» Task objective
Only the lines from the one containing "This screenshot has width=249, height=146." through the end of the entries are to be copied, exactly and without pictures, please.

※ ※ ※

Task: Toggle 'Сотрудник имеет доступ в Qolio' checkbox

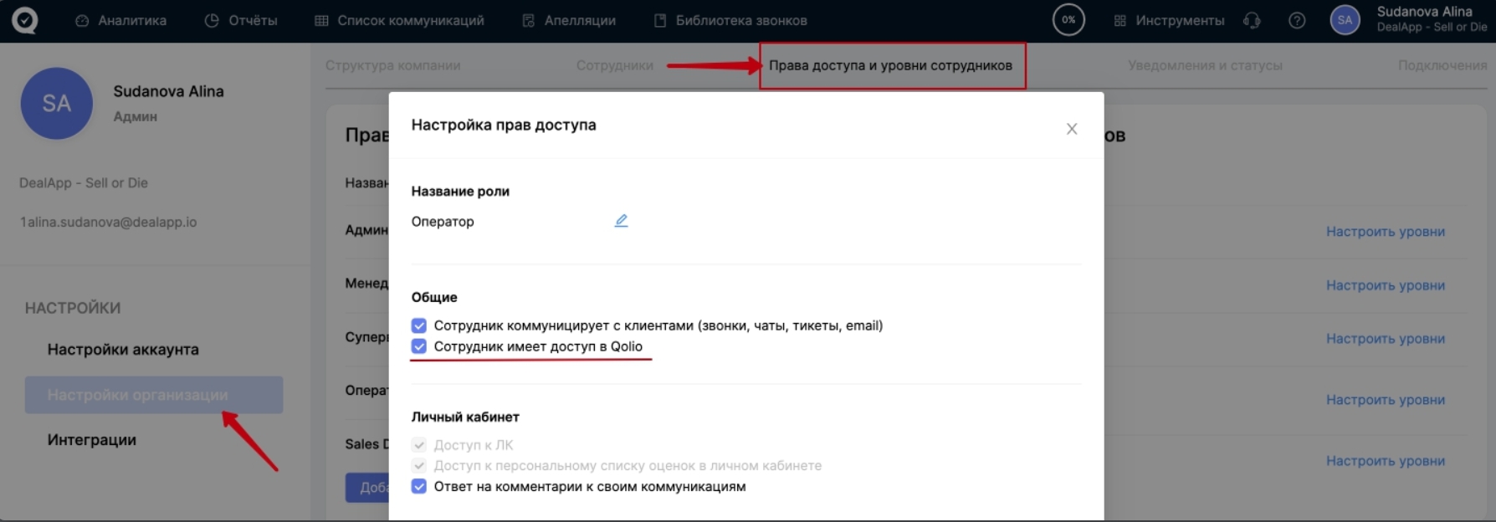Action: pyautogui.click(x=419, y=346)

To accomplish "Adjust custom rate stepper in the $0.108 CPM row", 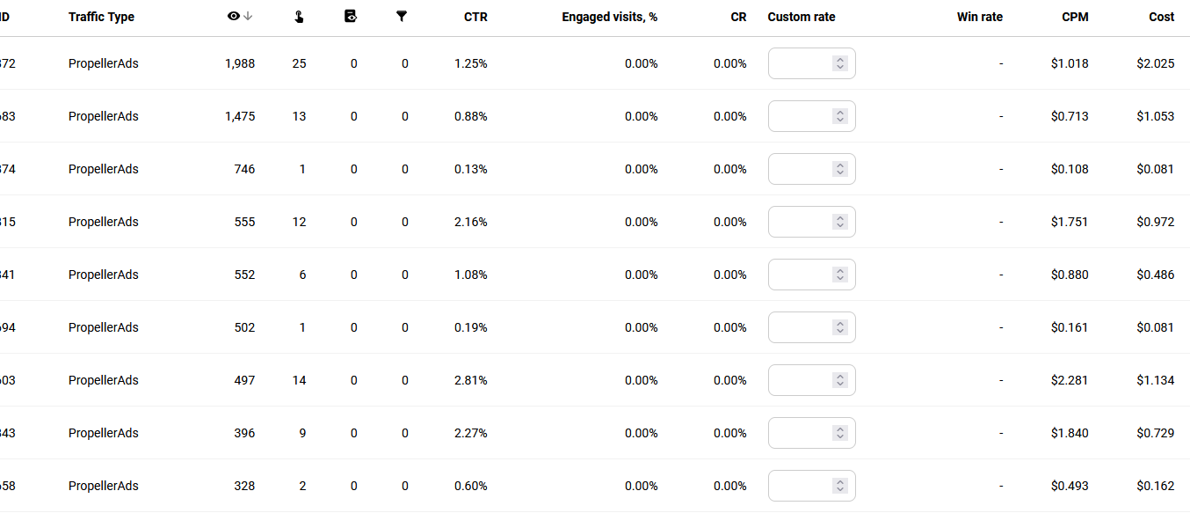I will [840, 169].
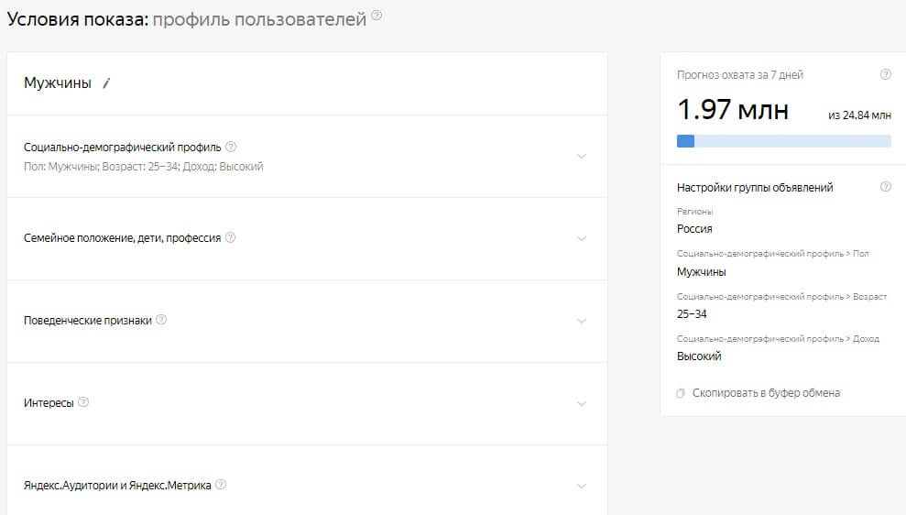
Task: Open help for Социально-демографический профиль
Action: [231, 146]
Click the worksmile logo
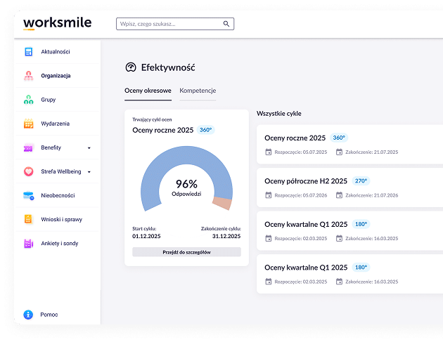The image size is (443, 342). tap(57, 22)
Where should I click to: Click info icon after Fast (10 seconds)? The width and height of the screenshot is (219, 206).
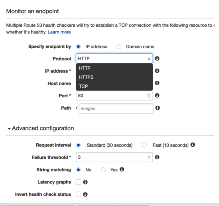(x=193, y=145)
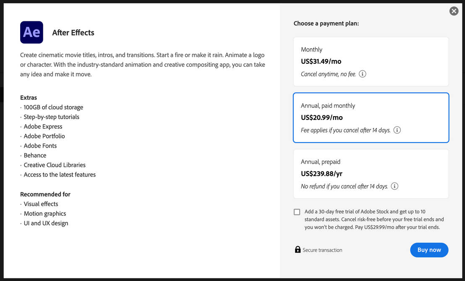Click the After Effects title text
The image size is (465, 281).
coord(73,32)
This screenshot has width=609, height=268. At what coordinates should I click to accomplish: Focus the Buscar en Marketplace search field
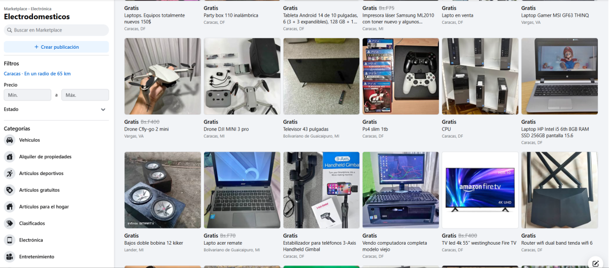56,30
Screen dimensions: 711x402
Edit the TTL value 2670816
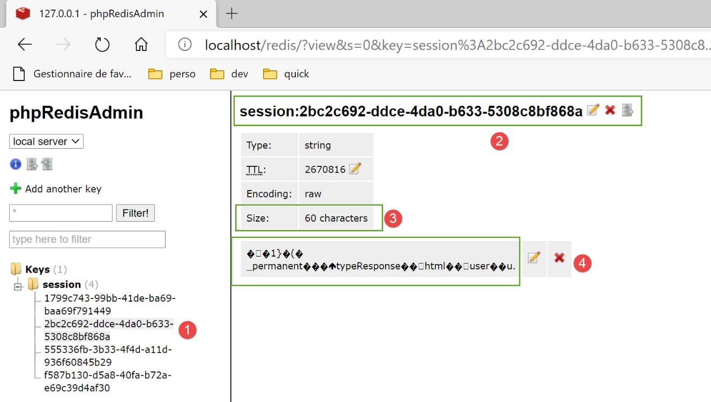tap(355, 169)
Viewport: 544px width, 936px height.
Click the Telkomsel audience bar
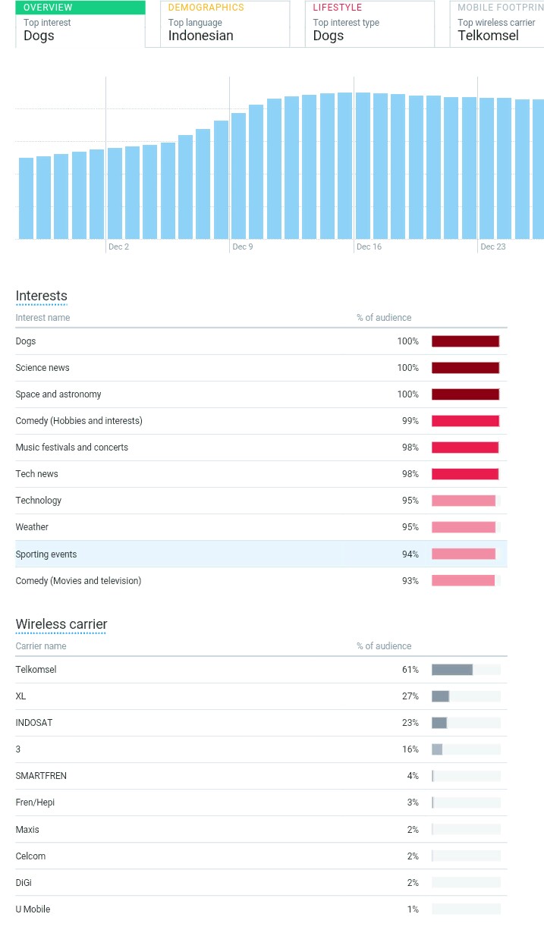[x=452, y=670]
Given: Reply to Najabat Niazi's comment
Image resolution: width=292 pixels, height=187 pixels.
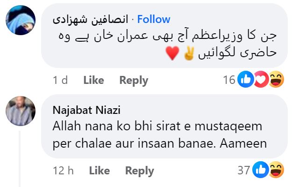Looking at the screenshot, I should (x=140, y=171).
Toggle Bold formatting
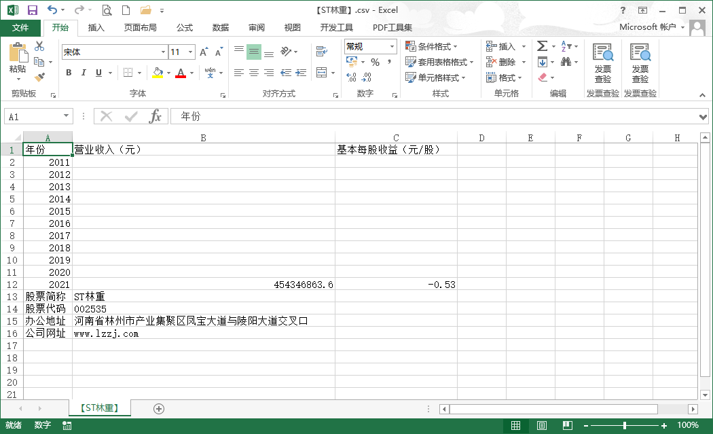 69,73
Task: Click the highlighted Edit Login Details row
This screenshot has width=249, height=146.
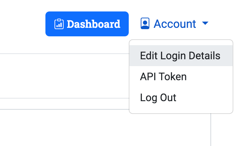Action: (181, 56)
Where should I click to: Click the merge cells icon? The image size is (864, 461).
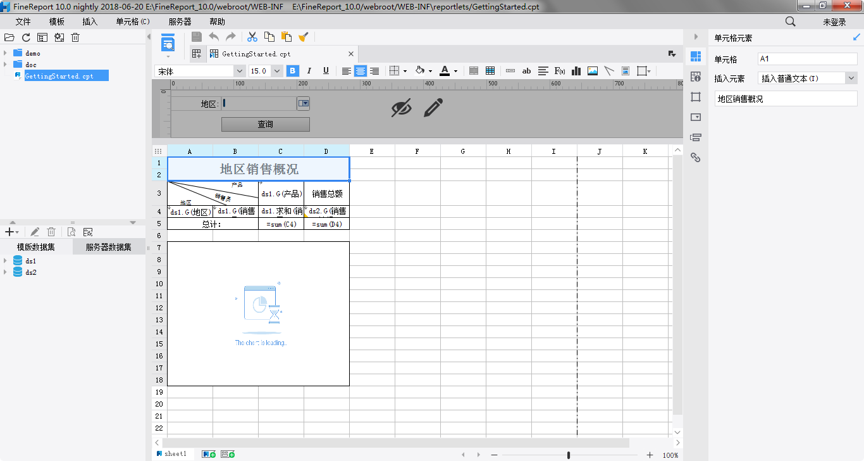click(474, 71)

※ ※ ※

» Written response
This screenshot has width=249, height=146.
Action: (181, 56)
Where should I click to: Click the merge cells icon? The image size is (864, 461).
click(474, 71)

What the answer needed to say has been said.